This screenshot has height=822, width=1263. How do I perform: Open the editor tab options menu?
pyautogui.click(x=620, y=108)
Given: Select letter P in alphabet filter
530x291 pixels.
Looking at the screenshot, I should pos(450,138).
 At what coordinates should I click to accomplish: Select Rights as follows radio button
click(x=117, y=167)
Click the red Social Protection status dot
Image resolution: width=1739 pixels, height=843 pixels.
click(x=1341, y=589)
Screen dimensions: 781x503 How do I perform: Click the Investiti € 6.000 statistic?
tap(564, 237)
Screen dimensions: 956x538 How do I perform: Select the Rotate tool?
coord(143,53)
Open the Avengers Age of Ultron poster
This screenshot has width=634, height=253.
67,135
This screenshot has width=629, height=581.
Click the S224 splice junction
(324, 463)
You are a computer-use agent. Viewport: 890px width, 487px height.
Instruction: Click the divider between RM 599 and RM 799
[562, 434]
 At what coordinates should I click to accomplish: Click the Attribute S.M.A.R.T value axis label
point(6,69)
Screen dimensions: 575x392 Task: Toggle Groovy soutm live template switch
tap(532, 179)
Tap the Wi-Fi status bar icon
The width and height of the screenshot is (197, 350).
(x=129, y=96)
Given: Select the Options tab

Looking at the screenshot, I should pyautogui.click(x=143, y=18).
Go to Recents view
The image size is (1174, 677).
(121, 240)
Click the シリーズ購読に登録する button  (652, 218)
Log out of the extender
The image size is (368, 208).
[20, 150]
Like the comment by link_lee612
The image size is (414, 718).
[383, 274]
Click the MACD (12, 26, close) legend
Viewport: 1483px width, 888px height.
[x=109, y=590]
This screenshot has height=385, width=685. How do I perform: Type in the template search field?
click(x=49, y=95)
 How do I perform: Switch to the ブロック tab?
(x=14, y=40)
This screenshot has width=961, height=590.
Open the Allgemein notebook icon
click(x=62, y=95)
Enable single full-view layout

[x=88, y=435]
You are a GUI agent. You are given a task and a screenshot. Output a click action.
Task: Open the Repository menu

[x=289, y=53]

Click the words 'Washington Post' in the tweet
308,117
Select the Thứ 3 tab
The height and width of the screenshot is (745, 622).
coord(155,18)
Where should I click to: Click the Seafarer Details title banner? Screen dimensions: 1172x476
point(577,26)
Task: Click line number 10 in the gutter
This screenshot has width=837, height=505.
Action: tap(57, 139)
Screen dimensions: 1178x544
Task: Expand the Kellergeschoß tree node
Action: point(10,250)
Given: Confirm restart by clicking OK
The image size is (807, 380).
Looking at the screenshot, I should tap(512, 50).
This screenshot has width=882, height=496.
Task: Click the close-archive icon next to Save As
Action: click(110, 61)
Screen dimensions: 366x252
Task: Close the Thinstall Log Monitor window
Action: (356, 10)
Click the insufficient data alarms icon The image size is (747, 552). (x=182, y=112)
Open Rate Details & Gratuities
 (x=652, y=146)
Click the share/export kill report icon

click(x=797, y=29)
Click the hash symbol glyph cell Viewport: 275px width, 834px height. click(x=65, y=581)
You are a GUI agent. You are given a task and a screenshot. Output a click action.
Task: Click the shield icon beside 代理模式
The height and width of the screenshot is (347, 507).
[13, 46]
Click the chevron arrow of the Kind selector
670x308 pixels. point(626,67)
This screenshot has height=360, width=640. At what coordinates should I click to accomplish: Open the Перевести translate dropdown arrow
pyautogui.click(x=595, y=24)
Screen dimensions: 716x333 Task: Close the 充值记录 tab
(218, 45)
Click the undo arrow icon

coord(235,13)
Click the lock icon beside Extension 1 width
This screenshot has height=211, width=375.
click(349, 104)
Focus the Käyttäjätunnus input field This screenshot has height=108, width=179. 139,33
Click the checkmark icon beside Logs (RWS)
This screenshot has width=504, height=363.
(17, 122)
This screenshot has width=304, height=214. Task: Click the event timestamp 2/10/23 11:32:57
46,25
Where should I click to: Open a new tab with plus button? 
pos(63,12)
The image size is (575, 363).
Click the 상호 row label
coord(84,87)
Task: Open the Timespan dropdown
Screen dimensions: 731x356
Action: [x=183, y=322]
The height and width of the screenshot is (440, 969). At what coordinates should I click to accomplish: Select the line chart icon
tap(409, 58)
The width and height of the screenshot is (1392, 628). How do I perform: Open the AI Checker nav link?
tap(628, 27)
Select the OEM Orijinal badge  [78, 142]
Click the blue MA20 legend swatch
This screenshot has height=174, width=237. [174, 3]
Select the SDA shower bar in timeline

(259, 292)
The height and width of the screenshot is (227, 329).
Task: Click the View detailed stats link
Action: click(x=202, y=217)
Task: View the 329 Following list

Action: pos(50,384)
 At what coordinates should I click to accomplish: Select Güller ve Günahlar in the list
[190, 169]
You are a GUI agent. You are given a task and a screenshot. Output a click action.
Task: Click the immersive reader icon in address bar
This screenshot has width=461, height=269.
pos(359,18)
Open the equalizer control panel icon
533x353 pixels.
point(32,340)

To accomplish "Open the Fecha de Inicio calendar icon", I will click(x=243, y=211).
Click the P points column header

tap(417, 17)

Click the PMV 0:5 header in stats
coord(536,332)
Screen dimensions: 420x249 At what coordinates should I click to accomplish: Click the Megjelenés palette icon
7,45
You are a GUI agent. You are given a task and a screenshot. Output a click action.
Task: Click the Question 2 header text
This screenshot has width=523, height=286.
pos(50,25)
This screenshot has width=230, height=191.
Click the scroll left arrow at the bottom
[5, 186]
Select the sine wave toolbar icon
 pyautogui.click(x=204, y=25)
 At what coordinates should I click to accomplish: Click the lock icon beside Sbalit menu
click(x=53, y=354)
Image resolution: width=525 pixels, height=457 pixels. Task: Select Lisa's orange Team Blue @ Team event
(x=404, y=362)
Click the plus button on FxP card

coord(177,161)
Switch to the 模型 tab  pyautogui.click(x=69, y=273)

----

- _Aim of the exercise_
Repeat all the records without altering a single word.

- _Response box_
This screenshot has height=822, width=1263. How do I perform: Open the editor tab options menu?
pyautogui.click(x=620, y=108)
Given: Select letter P in alphabet filter
530x291 pixels.
Looking at the screenshot, I should pos(450,138).
 At what coordinates should I click to accomplish: Select Rights as follows radio button
click(x=117, y=167)
Click the red Social Protection status dot
Image resolution: width=1739 pixels, height=843 pixels.
click(x=1341, y=589)
Screen dimensions: 781x503 How do I perform: Click the Investiti € 6.000 statistic?
tap(564, 237)
Screen dimensions: 956x538 How do I perform: Select the Rotate tool?
coord(143,53)
Open the Avengers Age of Ultron poster
This screenshot has width=634, height=253.
67,135
This screenshot has width=629, height=581.
Click the S224 splice junction
(324, 463)
You are a computer-use agent. Viewport: 890px width, 487px height.
Instruction: Click the divider between RM 599 and RM 799
[562, 434]
 At what coordinates should I click to accomplish: Click the Attribute S.M.A.R.T value axis label
point(6,69)
Screen dimensions: 575x392 Task: Toggle Groovy soutm live template switch
tap(532, 179)
Tap the Wi-Fi status bar icon
The width and height of the screenshot is (197, 350).
(x=129, y=96)
Given: Select the Options tab

Looking at the screenshot, I should pyautogui.click(x=143, y=18).
Go to Recents view
The image size is (1174, 677).
(121, 240)
Click the シリーズ購読に登録する button  (652, 218)
Log out of the extender
The image size is (368, 208).
[20, 150]
Like the comment by link_lee612
The image size is (414, 718).
[383, 274]
Click the MACD (12, 26, close) legend
Viewport: 1483px width, 888px height.
[x=109, y=590]
This screenshot has height=385, width=685. How do I perform: Type in the template search field?
click(x=49, y=95)
 How do I perform: Switch to the ブロック tab?
(x=14, y=40)
This screenshot has width=961, height=590.
Open the Allgemein notebook icon
click(x=62, y=95)
Enable single full-view layout

[x=88, y=435]
You are a GUI agent. You are given a task and a screenshot. Output a click action.
Task: Open the Repository menu

[x=289, y=53]

Click the words 'Washington Post' in the tweet
308,117
Select the Thứ 3 tab
The height and width of the screenshot is (745, 622).
coord(155,18)
Where should I click to: Click the Seafarer Details title banner? Screen dimensions: 1172x476
point(577,26)
Task: Click line number 10 in the gutter
This screenshot has width=837, height=505.
Action: tap(57, 139)
Screen dimensions: 1178x544
Task: Expand the Kellergeschoß tree node
Action: point(10,250)
Given: Confirm restart by clicking OK
The image size is (807, 380).
Looking at the screenshot, I should tap(512, 50).
This screenshot has width=882, height=496.
Task: Click the close-archive icon next to Save As
Action: click(110, 61)
Screen dimensions: 366x252
Task: Close the Thinstall Log Monitor window
Action: (356, 10)
Click the insufficient data alarms icon The image size is (747, 552). (x=182, y=112)
Open Rate Details & Gratuities
 (x=652, y=146)
Click the share/export kill report icon

click(x=797, y=29)
Click the hash symbol glyph cell Viewport: 275px width, 834px height. click(x=65, y=581)
You are a GUI agent. You are given a task and a screenshot. Output a click action.
Task: Click the shield icon beside 代理模式
The height and width of the screenshot is (347, 507).
[13, 46]
Click the chevron arrow of the Kind selector
670x308 pixels. point(626,67)
This screenshot has height=360, width=640. At what coordinates should I click to accomplish: Open the Перевести translate dropdown arrow
pyautogui.click(x=595, y=24)
Screen dimensions: 716x333 Task: Close the 充值记录 tab
(218, 45)
Click the undo arrow icon

coord(235,13)
Click the lock icon beside Extension 1 width
This screenshot has height=211, width=375.
click(349, 104)
Focus the Käyttäjätunnus input field This screenshot has height=108, width=179. 139,33
Click the checkmark icon beside Logs (RWS)
This screenshot has width=504, height=363.
(17, 122)
This screenshot has width=304, height=214. Task: Click the event timestamp 2/10/23 11:32:57
46,25
Where should I click to: Open a new tab with plus button? 
pos(63,12)
The image size is (575, 363).
Click the 상호 row label
coord(84,87)
Task: Open the Timespan dropdown
Screen dimensions: 731x356
Action: [x=183, y=322]
The height and width of the screenshot is (440, 969). At what coordinates should I click to accomplish: Select the line chart icon
tap(409, 58)
The width and height of the screenshot is (1392, 628). How do I perform: Open the AI Checker nav link?
tap(628, 27)
Select the OEM Orijinal badge  [78, 142]
Click the blue MA20 legend swatch
This screenshot has height=174, width=237. [174, 3]
Select the SDA shower bar in timeline

(259, 292)
The height and width of the screenshot is (227, 329).
Task: Click the View detailed stats link
Action: click(x=202, y=217)
Task: View the 329 Following list

Action: pos(50,384)
 At what coordinates should I click to accomplish: Select Güller ve Günahlar in the list
[190, 169]
You are a GUI agent. You are given a task and a screenshot. Output a click action.
Task: Click the immersive reader icon in address bar
This screenshot has width=461, height=269.
pos(359,18)
Open the equalizer control panel icon
533x353 pixels.
point(32,340)

To accomplish "Open the Fecha de Inicio calendar icon", I will click(x=243, y=211).
Click the P points column header

tap(417, 17)

Click the PMV 0:5 header in stats
coord(536,332)
Screen dimensions: 420x249 At what coordinates should I click to accomplish: Click the Megjelenés palette icon
7,45
You are a GUI agent. You are given a task and a screenshot. Output a click action.
Task: Click the Question 2 header text
This screenshot has width=523, height=286.
pos(50,25)
This screenshot has width=230, height=191.
Click the scroll left arrow at the bottom
[5, 186]
Select the sine wave toolbar icon
 pyautogui.click(x=204, y=25)
 At what coordinates should I click to accomplish: Click the lock icon beside Sbalit menu
click(x=53, y=354)
Image resolution: width=525 pixels, height=457 pixels. Task: Select Lisa's orange Team Blue @ Team event
(x=404, y=362)
Click the plus button on FxP card

coord(177,161)
Switch to the 模型 tab  pyautogui.click(x=69, y=273)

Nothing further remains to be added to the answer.